Request
Please copy the following material word for word, every line of it, without changing anything.

Records shown

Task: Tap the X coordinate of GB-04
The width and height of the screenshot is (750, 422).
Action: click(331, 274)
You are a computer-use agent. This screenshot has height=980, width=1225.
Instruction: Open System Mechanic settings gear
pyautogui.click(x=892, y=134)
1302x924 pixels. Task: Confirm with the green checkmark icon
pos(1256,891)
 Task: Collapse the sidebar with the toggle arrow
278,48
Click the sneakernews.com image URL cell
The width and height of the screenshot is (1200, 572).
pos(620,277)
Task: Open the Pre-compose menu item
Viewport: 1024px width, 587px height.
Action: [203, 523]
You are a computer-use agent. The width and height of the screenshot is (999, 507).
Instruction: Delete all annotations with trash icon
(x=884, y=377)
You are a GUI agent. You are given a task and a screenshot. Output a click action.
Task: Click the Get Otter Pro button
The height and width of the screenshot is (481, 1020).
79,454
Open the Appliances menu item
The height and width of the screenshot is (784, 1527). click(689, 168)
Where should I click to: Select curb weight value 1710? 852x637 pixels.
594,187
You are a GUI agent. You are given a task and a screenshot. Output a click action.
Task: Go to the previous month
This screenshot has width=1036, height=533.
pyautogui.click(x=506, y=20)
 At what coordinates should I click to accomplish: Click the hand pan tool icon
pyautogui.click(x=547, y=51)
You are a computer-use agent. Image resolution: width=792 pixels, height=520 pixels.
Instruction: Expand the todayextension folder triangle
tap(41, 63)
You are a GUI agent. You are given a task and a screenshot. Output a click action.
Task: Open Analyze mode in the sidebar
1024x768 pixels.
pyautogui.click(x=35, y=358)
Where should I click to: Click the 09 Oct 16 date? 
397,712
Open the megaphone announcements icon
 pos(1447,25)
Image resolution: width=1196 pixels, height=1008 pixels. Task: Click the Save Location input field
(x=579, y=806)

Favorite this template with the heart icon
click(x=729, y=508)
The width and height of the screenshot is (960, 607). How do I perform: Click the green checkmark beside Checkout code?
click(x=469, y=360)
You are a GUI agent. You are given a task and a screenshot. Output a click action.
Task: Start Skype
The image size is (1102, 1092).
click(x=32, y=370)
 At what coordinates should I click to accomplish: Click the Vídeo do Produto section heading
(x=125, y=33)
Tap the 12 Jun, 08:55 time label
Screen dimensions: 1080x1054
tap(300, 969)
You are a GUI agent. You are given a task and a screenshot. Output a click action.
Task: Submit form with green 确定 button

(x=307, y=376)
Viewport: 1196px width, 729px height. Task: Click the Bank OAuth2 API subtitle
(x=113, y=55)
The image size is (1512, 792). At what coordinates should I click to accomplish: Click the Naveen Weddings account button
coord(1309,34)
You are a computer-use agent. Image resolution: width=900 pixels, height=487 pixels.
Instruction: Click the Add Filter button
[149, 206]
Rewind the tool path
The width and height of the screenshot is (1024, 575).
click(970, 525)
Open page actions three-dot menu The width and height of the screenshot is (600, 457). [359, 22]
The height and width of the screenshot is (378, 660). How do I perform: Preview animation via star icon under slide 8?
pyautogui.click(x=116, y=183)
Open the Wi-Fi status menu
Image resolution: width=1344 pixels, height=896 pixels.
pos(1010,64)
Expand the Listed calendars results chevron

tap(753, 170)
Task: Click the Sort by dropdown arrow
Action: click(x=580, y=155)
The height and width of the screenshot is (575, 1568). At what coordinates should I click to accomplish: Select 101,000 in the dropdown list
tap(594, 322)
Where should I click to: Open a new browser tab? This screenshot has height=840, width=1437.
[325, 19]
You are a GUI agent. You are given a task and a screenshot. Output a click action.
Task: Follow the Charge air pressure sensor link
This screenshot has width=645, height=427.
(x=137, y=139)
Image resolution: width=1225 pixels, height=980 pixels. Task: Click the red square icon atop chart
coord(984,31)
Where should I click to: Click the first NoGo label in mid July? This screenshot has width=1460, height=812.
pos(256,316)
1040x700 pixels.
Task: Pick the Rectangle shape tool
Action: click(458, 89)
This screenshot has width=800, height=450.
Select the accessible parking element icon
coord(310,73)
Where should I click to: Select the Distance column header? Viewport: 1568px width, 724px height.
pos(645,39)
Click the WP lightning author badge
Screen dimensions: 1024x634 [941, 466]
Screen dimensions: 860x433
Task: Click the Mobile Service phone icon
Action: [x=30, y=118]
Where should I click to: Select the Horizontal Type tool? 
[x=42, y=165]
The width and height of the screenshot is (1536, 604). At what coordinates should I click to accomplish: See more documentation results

Response below
Task: Tap the X coordinate of GB-04
The width and height of the screenshot is (750, 422).
Action: click(331, 274)
You are a computer-use agent. This screenshot has height=980, width=1225.
Instruction: Open System Mechanic settings gear
pyautogui.click(x=892, y=134)
1302x924 pixels. Task: Confirm with the green checkmark icon
pos(1256,891)
 Task: Collapse the sidebar with the toggle arrow
278,48
Click the sneakernews.com image URL cell
The width and height of the screenshot is (1200, 572).
pos(620,277)
Task: Open the Pre-compose menu item
Viewport: 1024px width, 587px height.
Action: [203, 523]
You are a computer-use agent. The width and height of the screenshot is (999, 507).
Instruction: Delete all annotations with trash icon
(x=884, y=377)
You are a GUI agent. You are given a task and a screenshot. Output a click action.
Task: Click the Get Otter Pro button
The height and width of the screenshot is (481, 1020).
79,454
Open the Appliances menu item
The height and width of the screenshot is (784, 1527). click(689, 168)
Where should I click to: Select curb weight value 1710? 852x637 pixels.
594,187
You are a GUI agent. You are given a task and a screenshot. Output a click action.
Task: Go to the previous month
This screenshot has width=1036, height=533.
pyautogui.click(x=506, y=20)
 At what coordinates should I click to accomplish: Click the hand pan tool icon
pyautogui.click(x=547, y=51)
You are a computer-use agent. Image resolution: width=792 pixels, height=520 pixels.
Instruction: Expand the todayextension folder triangle
tap(41, 63)
You are a GUI agent. You are given a task and a screenshot. Output a click action.
Task: Open Analyze mode in the sidebar
1024x768 pixels.
pyautogui.click(x=35, y=358)
Where should I click to: Click the 09 Oct 16 date? 
397,712
Open the megaphone announcements icon
 pos(1447,25)
Image resolution: width=1196 pixels, height=1008 pixels. Task: Click the Save Location input field
(x=579, y=806)

Favorite this template with the heart icon
click(x=729, y=508)
The width and height of the screenshot is (960, 607). How do I perform: Click the green checkmark beside Checkout code?
click(x=469, y=360)
You are a GUI agent. You are given a task and a screenshot. Output a click action.
Task: Start Skype
The image size is (1102, 1092).
click(x=32, y=370)
 At what coordinates should I click to accomplish: Click the Vídeo do Produto section heading
(x=125, y=33)
Tap the 12 Jun, 08:55 time label
Screen dimensions: 1080x1054
tap(300, 969)
You are a GUI agent. You are given a task and a screenshot. Output a click action.
Task: Submit form with green 确定 button

(x=307, y=376)
Viewport: 1196px width, 729px height. Task: Click the Bank OAuth2 API subtitle
(x=113, y=55)
The image size is (1512, 792). At what coordinates should I click to accomplish: Click the Naveen Weddings account button
coord(1309,34)
You are a computer-use agent. Image resolution: width=900 pixels, height=487 pixels.
Instruction: Click the Add Filter button
[149, 206]
Rewind the tool path
The width and height of the screenshot is (1024, 575).
click(970, 525)
Open page actions three-dot menu The width and height of the screenshot is (600, 457). [359, 22]
The height and width of the screenshot is (378, 660). How do I perform: Preview animation via star icon under slide 8?
pyautogui.click(x=116, y=183)
Open the Wi-Fi status menu
Image resolution: width=1344 pixels, height=896 pixels.
pos(1010,64)
Expand the Listed calendars results chevron

tap(753, 170)
Task: Click the Sort by dropdown arrow
Action: click(x=580, y=155)
The height and width of the screenshot is (575, 1568). At what coordinates should I click to accomplish: Select 101,000 in the dropdown list
tap(594, 322)
Where should I click to: Open a new browser tab? This screenshot has height=840, width=1437.
[325, 19]
You are a GUI agent. You are given a task and a screenshot. Output a click action.
Task: Follow the Charge air pressure sensor link
This screenshot has width=645, height=427.
(x=137, y=139)
Image resolution: width=1225 pixels, height=980 pixels. Task: Click the red square icon atop chart
coord(984,31)
Where should I click to: Click the first NoGo label in mid July? This screenshot has width=1460, height=812.
pos(256,316)
1040x700 pixels.
Task: Pick the Rectangle shape tool
Action: click(458, 89)
This screenshot has width=800, height=450.
Select the accessible parking element icon
coord(310,73)
Where should I click to: Select the Distance column header? Viewport: 1568px width, 724px height.
pos(645,39)
Click the WP lightning author badge
Screen dimensions: 1024x634 [941, 466]
Screen dimensions: 860x433
Task: Click the Mobile Service phone icon
Action: [x=30, y=118]
Where should I click to: Select the Horizontal Type tool? 
[x=42, y=165]
The width and height of the screenshot is (1536, 604). At what coordinates should I click to accomplish: See more documentation results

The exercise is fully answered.